Deprem zararların azaltmanın ve depreme hazır olmanın en önemli unsurlarından biri yapıların olası bir depreme hazır olmasıdır. Deprem belli büyüklüğü geçtiğinde ise faylar yüzeye ulaşmakta, üzerinde bulunan yapıların yırtılmasına, bir yana yatmasına ya da devrilmesine yol açmakta, böylece yapıların çökmesine ya da çok ağır hasar almasına neden olmaktadır.

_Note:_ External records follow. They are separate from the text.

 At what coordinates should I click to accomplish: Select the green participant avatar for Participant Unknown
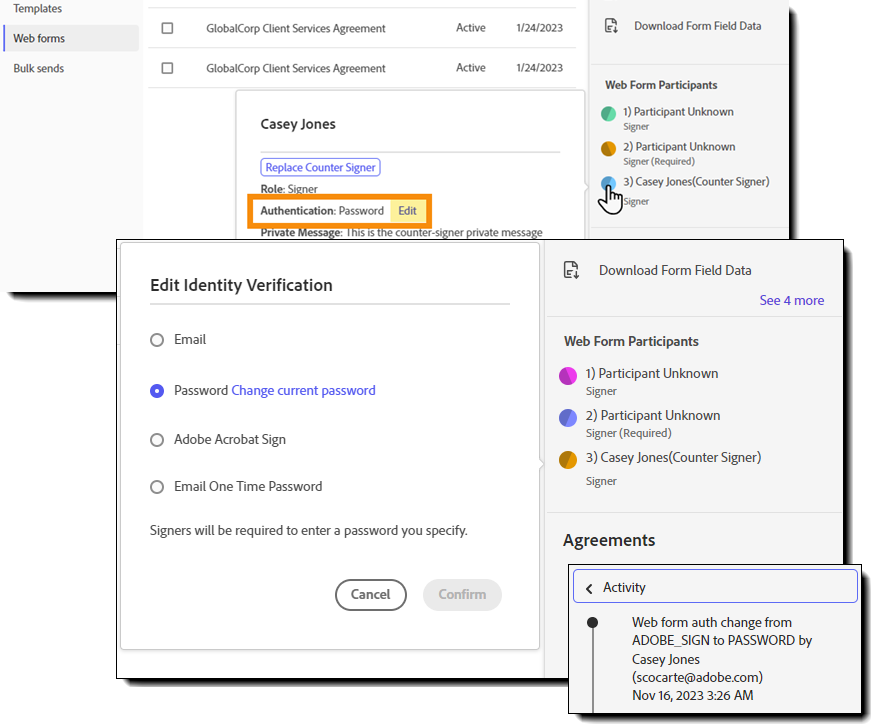click(608, 112)
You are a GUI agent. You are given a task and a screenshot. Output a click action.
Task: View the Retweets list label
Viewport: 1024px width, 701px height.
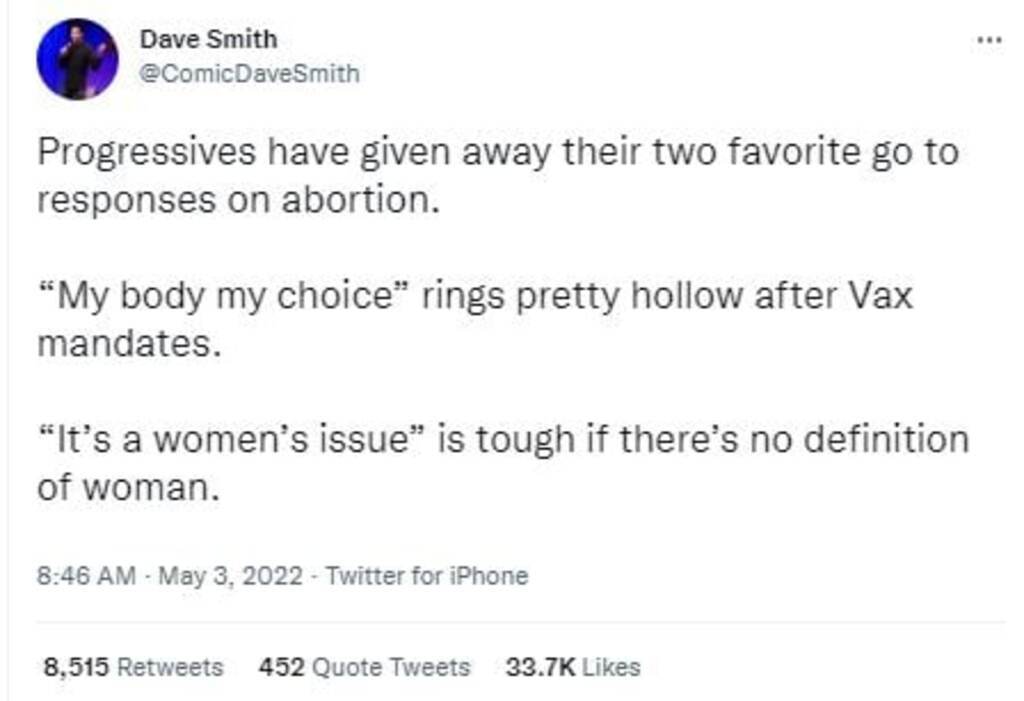click(170, 667)
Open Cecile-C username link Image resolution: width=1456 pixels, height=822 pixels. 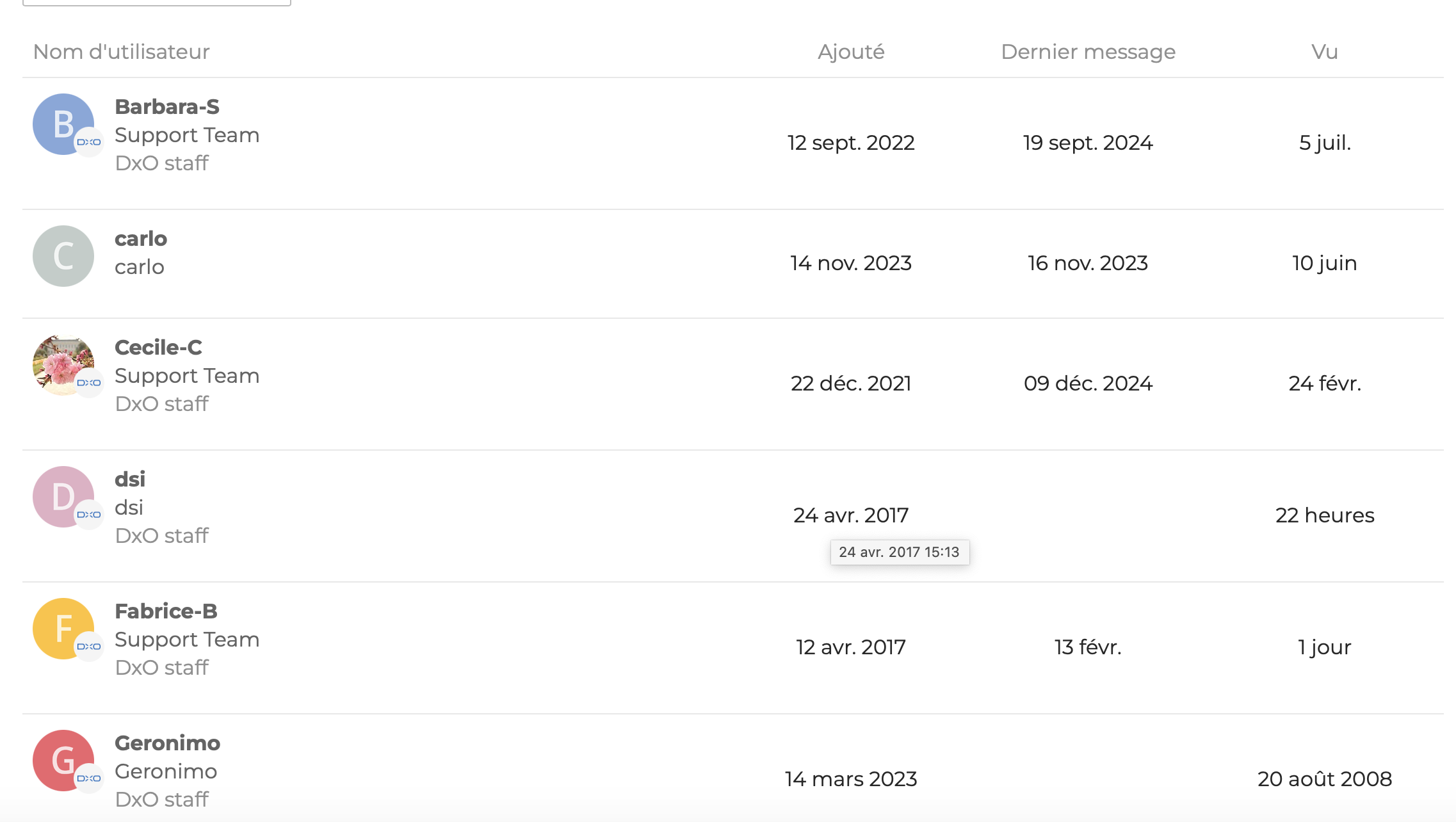pos(158,348)
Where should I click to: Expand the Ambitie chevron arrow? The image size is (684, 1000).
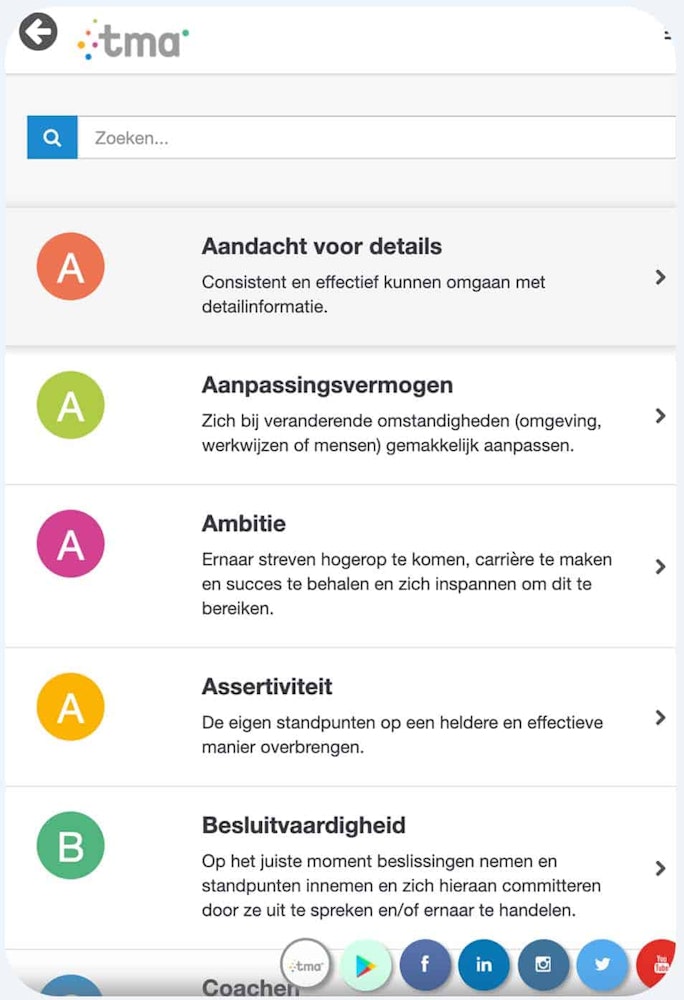point(660,566)
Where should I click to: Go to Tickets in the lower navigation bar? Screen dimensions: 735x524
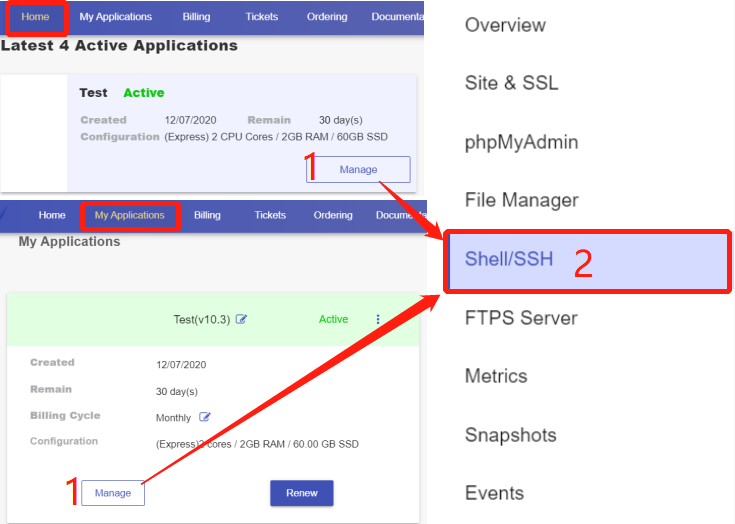click(x=270, y=215)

Aydın’ın geçmişinde bu büyüklükte depremler olmuştur, gelecekte de olma olasılığı vardır.

Depremden yüzey faylanması sonucu zarar görecek yapılar için alınabilecek en temel tedbir diri fayların yerlerinin hassas bir biçimde belirlenmesi, bu faylar üzerindeki alanların zaman içerisinde boşaltılarak yapı ve nüfus yoğunluğunun azaltılması, gelecekte bu alanlar için yapı sınırlaması getirilmesi ve imar planlarının zemin koşulları ve yüzey faylanması tehlikesine uygun olarak yapılmasıdır.

NELER YAPILMALI?

Aydın’ın gelecekteki bir olası depremi en az zararla atlatabilmesi için:

* Aydın Valiliği veya Aydın Büyükşehir Belediyesi tarafından kent ölçeğinde uluslararası uygulama örnekleri de baz alınarak Mikrobölgeleme çalışmalarının yapılması, mikrobölgeleme çalışması yapılmış yerleşim birimleri var ise bunların yenilenmesi,

* Mikrobölgeleme çalışmaları kapsamında diri fayların yerinin ve özelliklerinin, farklı disiplinlerden veri girişi ile jeoloji mühendisliği araştırmaları temelinde yapılacak paleosismolojik araştırmalarla net olarak belirlenmesi,

* Mikorobölgeleme çalışmaları kapsamında, Ege Denizde meydana gelebilecek depremlerin meydana getirebileceği olası tsunami etkileri de dikkate alınarak Aydın ili kıyı yerleşim alanlarının planları, olası tsumani etkilerini de göz önüne alarak yeniden yapılması gerektiği,

* Yukarıdaki çalışma sonuçlarından elde edilecek bilgiler ve diğer disiplinlerden (inşaat, mimarlık, şehir plancıları vd) edinilecek bilgiler ve diğer afet olasılıkları ışığında Deprem Master Planlarının hazırlanması,

* Deprem Master Planı dikkate alınarak kentin gelişim ve yerleşim stratejilerinin belirlenmesi gerekmekte olup bu çerçevede aktif fay hatlarının çevre düzeni haritalarına işlenmesi ve aktif fay zonlarının sakınım bantı içinde kalan alanların 1. Derece Doğal Eşik Değerler arasına alınması ve bina ve bina türü yapılar için sınırlama getirilmesi,

* Nazım ve uygulama imar planlarının çevre düzeni planlarında yapılan bu değişikliklerden sonra gözden geçirilerek, aktif fay hatlarının sakınım bantları ile kıyı yerleşimlerinde tsunami etki alanlarının imar planlarına işlenerek yenilenmesi gerektiği düşünülmektedir.

Jeoloji Mühendisleri Odası tarafından hazırlanan bu rapor Aydın İli yönetimi ve karar vericilerini ilin deprem ve diri fay tehlikesi hakkında uyarıcı ve yönlendirici olma amacındadır. Odamız bu konuda talep edildiği takdirde iş birliğine hazırdır.”